EXERCISE DIRECTIONS ->
In the reply, give back exactly the lines from the one with "The image size is (714, 681)." through the last line of the records, without pictures.

ENTRIES SHOWN ->
'''

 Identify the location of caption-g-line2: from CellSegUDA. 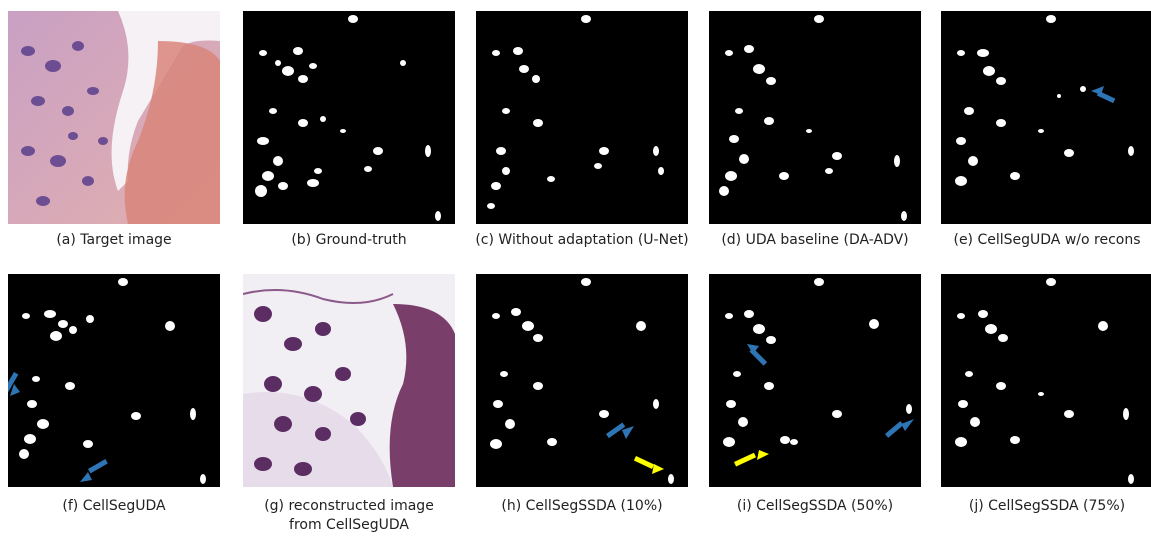
(349, 525).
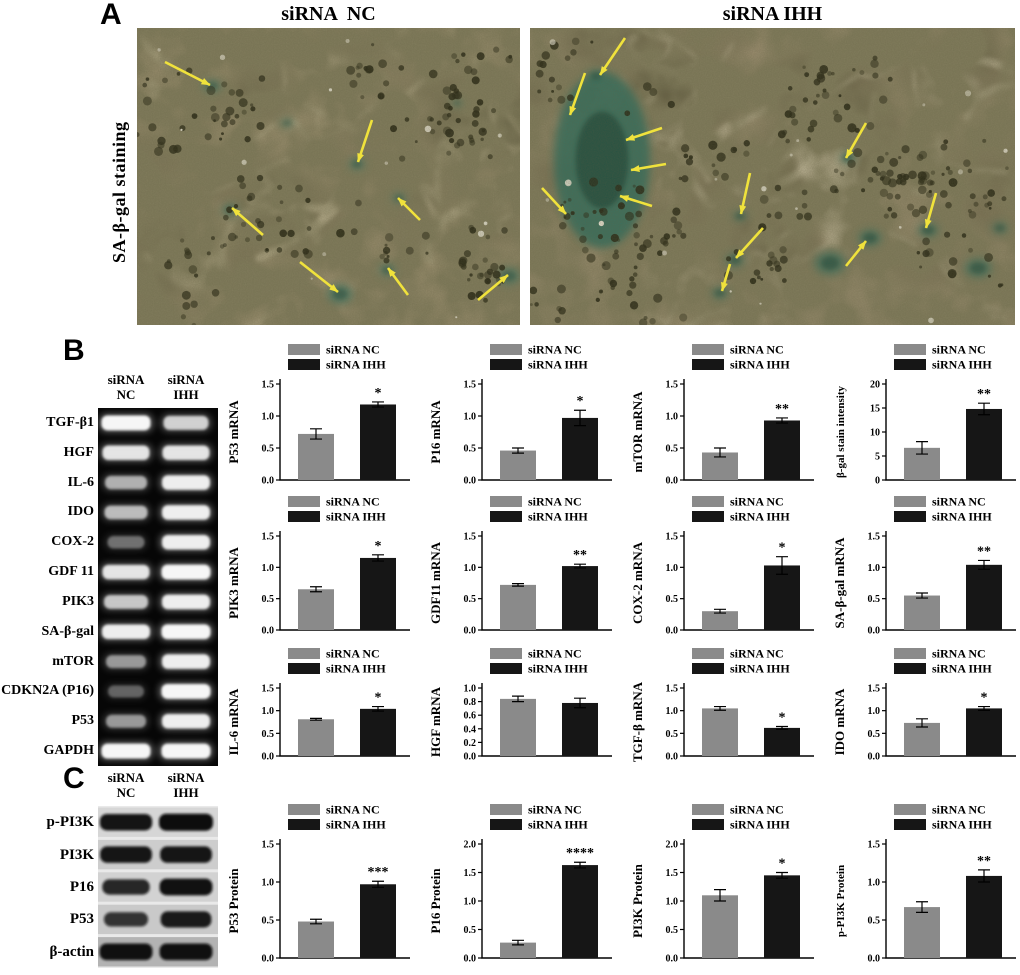 The image size is (1020, 975). I want to click on y-axis-title: P53 Protein, so click(234, 901).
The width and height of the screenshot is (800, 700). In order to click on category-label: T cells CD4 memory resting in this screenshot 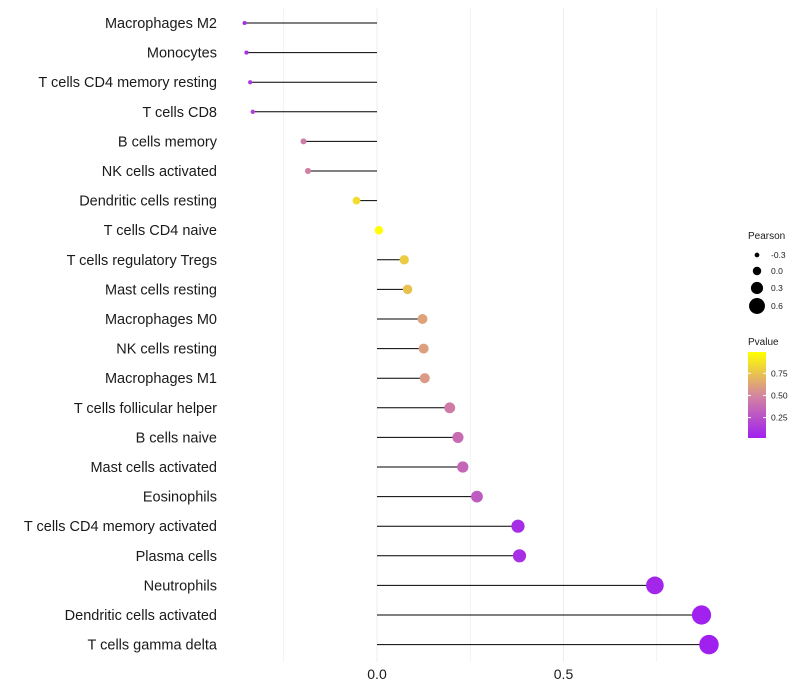, I will do `click(128, 83)`.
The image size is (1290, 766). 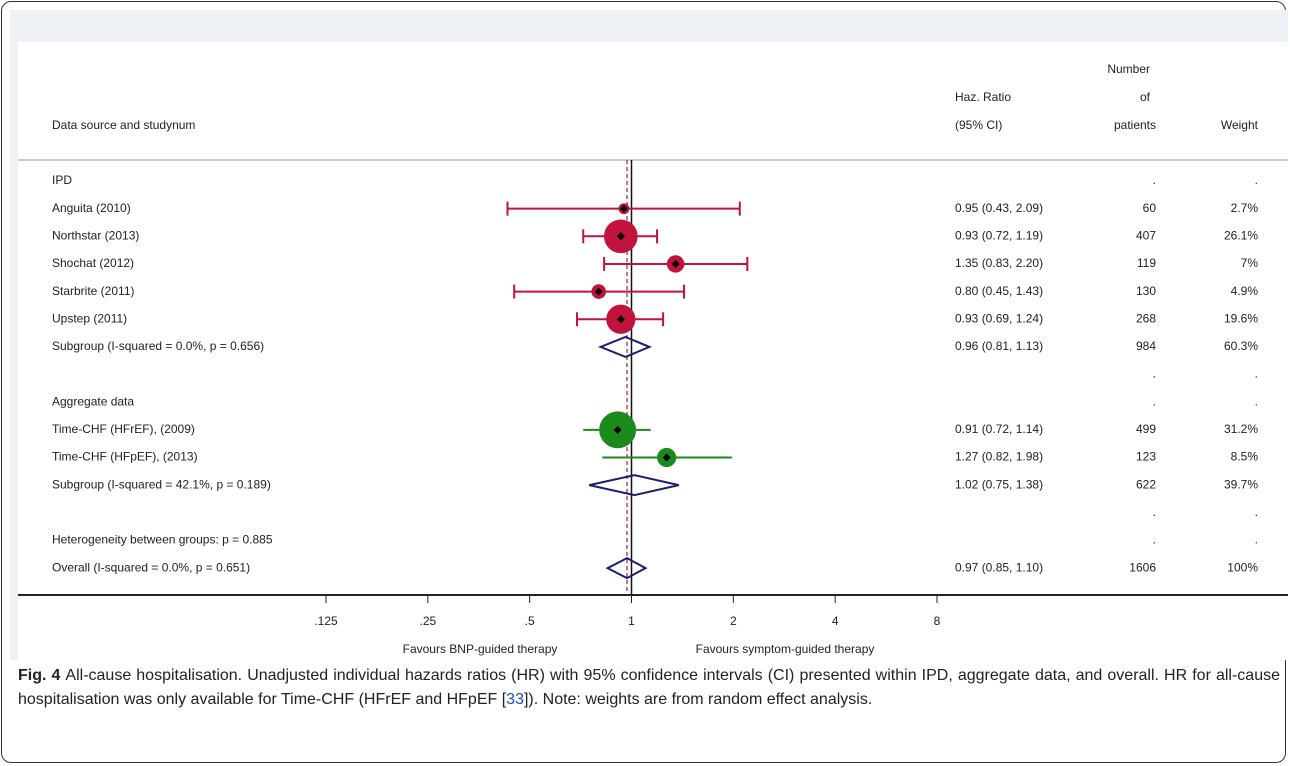 I want to click on patients: 123, so click(x=1146, y=457).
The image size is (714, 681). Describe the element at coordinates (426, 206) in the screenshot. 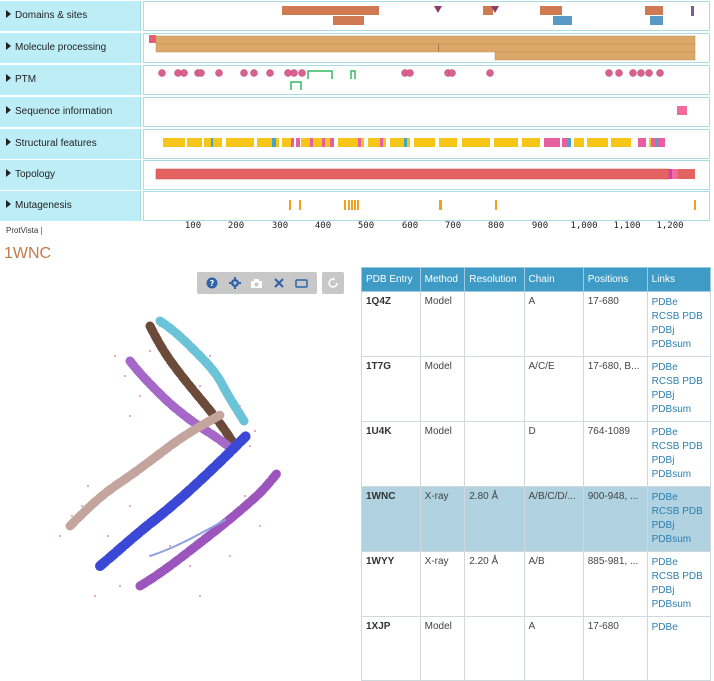

I see `track-panel-mutagenesis` at that location.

'''

SOLUTION ->
The image size is (714, 681). Describe the element at coordinates (426, 206) in the screenshot. 

I see `track-panel-mutagenesis` at that location.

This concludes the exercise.